● **TEXT**:
+===+

I have the following issue I am witnessing when I have a AKS k8s cluster with >100 nodes, and I attempt to have every node lock the same file which is located on a shared AzureFile mount; the 100th node to request the lock is returned an errno 122 (Disk Quote Exceeded.) . (I am doing this to in-parallel have a 100 node computation platform parse a dataset.)
volumes:
- azureFile:
readOnly: false
secretName: azure-secret
shareName: aksshare
This happens always exactly on the 100th node to request the concurrent file lock; and I have never seen it on < 100 nodes; So I am assuming there is some Hard Limit on the amount of concurrent locks that are allowed.
Specifically I was curious if anyone had seen this; and if possibly there is some configuration setting that could be increased to allow more concurrent locks?
To simplify the scenario I wrote a simple C program (shown below) which is able to reproduce the problem.
(Other data points:
*I did try have 100 pids/program on a single kubernetes node lock the same file in an azure files mount and that did work.

+===+

● **RECORDED DATA**:
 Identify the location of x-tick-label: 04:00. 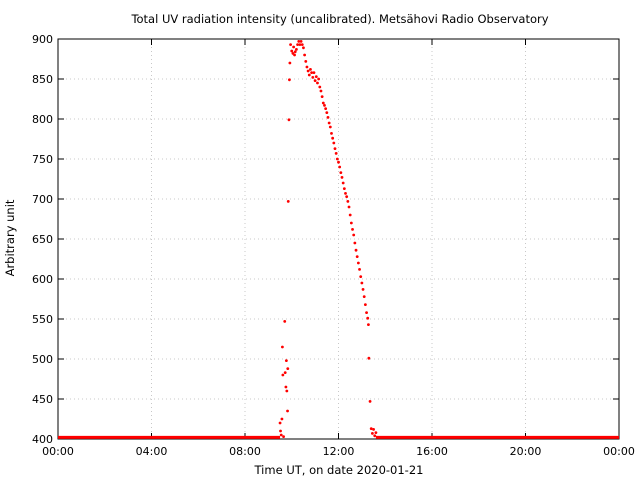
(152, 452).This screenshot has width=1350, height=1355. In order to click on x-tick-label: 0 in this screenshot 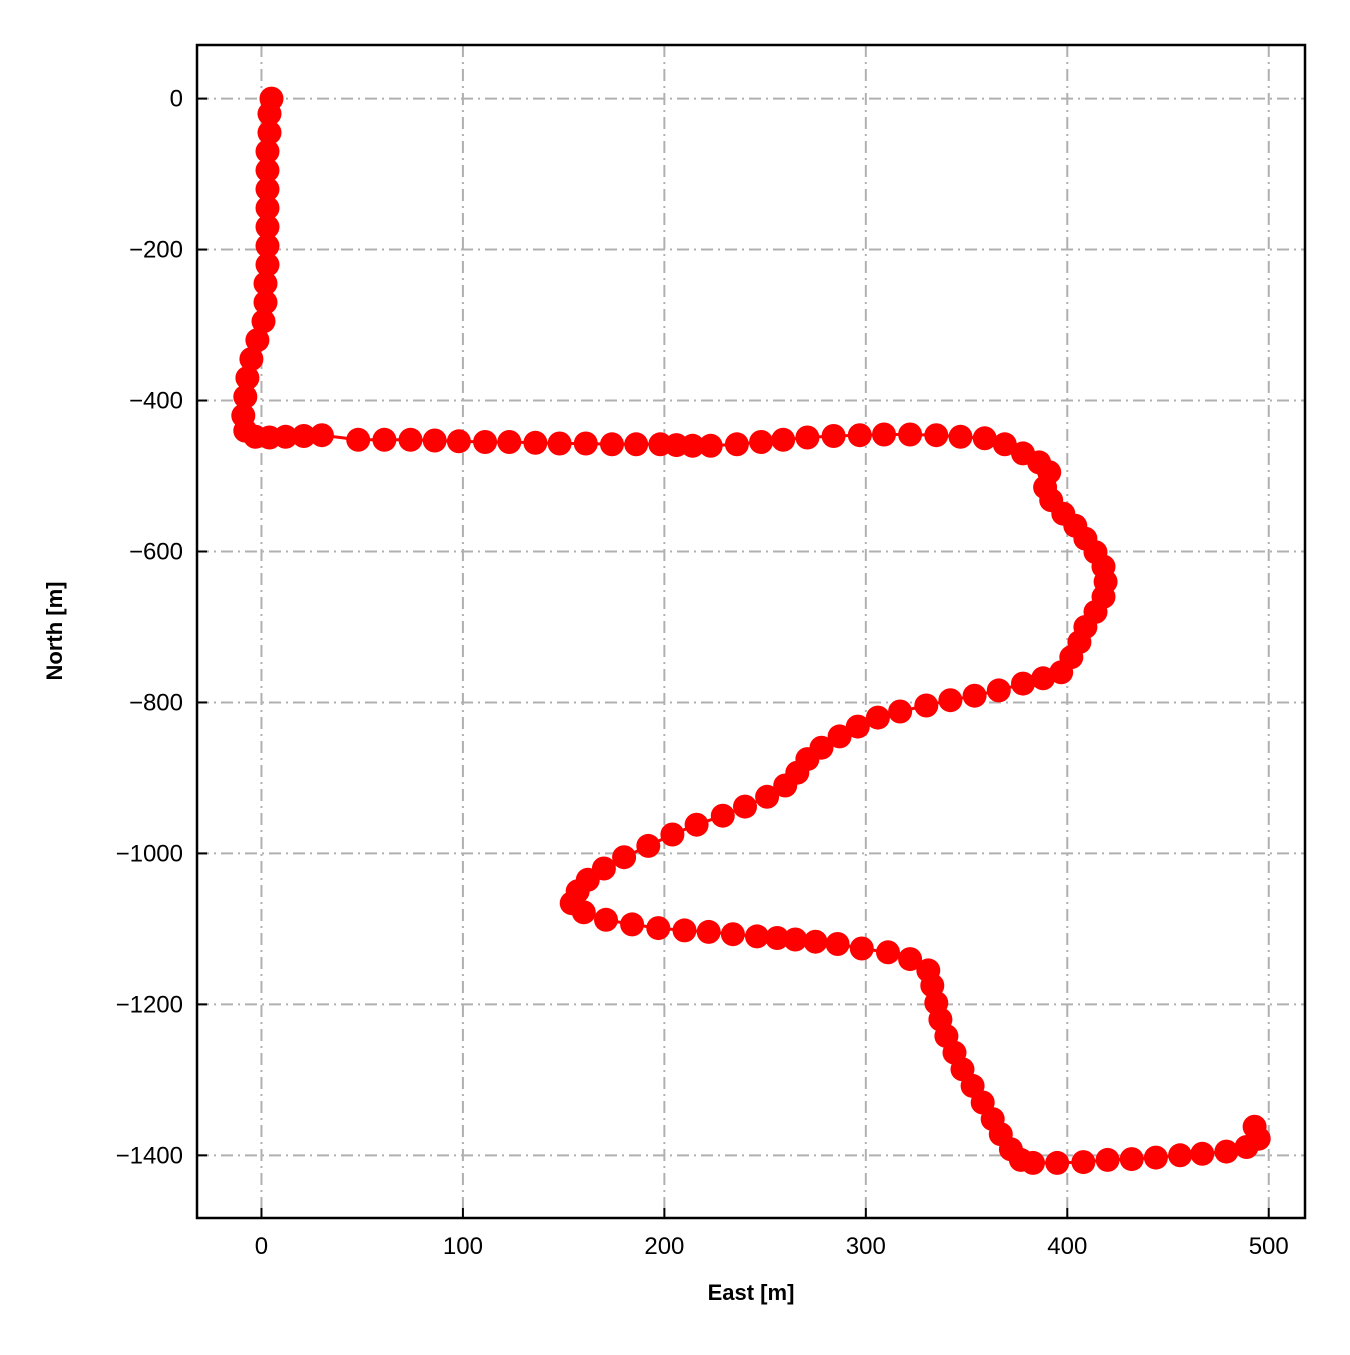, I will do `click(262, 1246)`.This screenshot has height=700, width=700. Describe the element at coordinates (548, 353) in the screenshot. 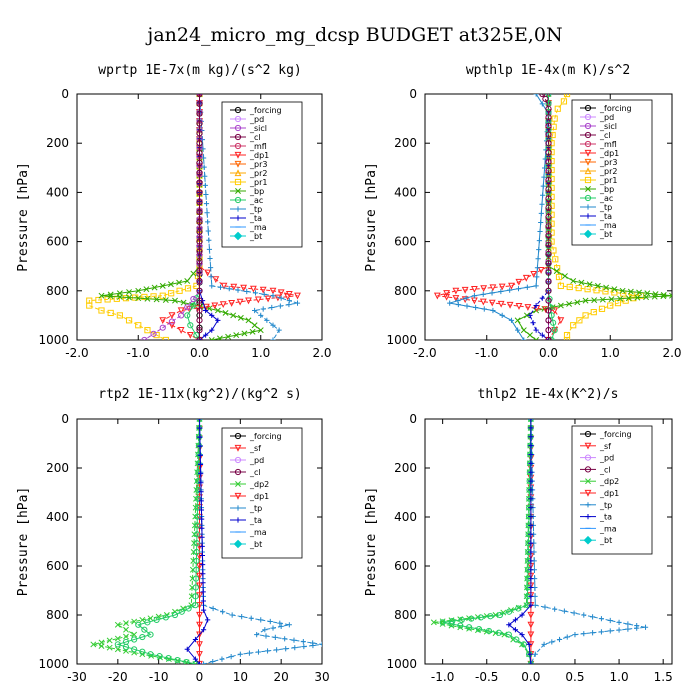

+===+

● **TASKS TO PERFORM**:
(a) In the AzureFile locking post, shorten the paragraph that begins "This happens always exactly on the 100th node" while keeping its main facts.
(b) Pick up the AzureFile locking post after its final line and continue it.

● **ANSWER LIST**:
(a) The error always occurs on exactly the 100th node to request the concurrent file lock and has never appeared with fewer than 100 nodes. This suggests a hard limit on the number of concurrent locks.

(b)
*I did also have the 100 separate k8s nodes each lock a hostPath file, and that did work. (would expect that to work since those are different files per each host, but just to sanity check it.)
)
Simple repro-program:
int main(int argc, char *argv[])
{
struct flock fltest = {0,0,0,0,0};
fltest.l_type = F_RDLCK;
int fd = open( argv[1], O_RDONLY, 0);
printf("opened file: %s, fid:%d errno:%d\n", argv[1], fd, errno);
int irc = fcntl(fd, F_SETLK, &fltest);
printf("locked file: %s, %d errno %d\n", argv[1], irc, errno);
if (irc == 0)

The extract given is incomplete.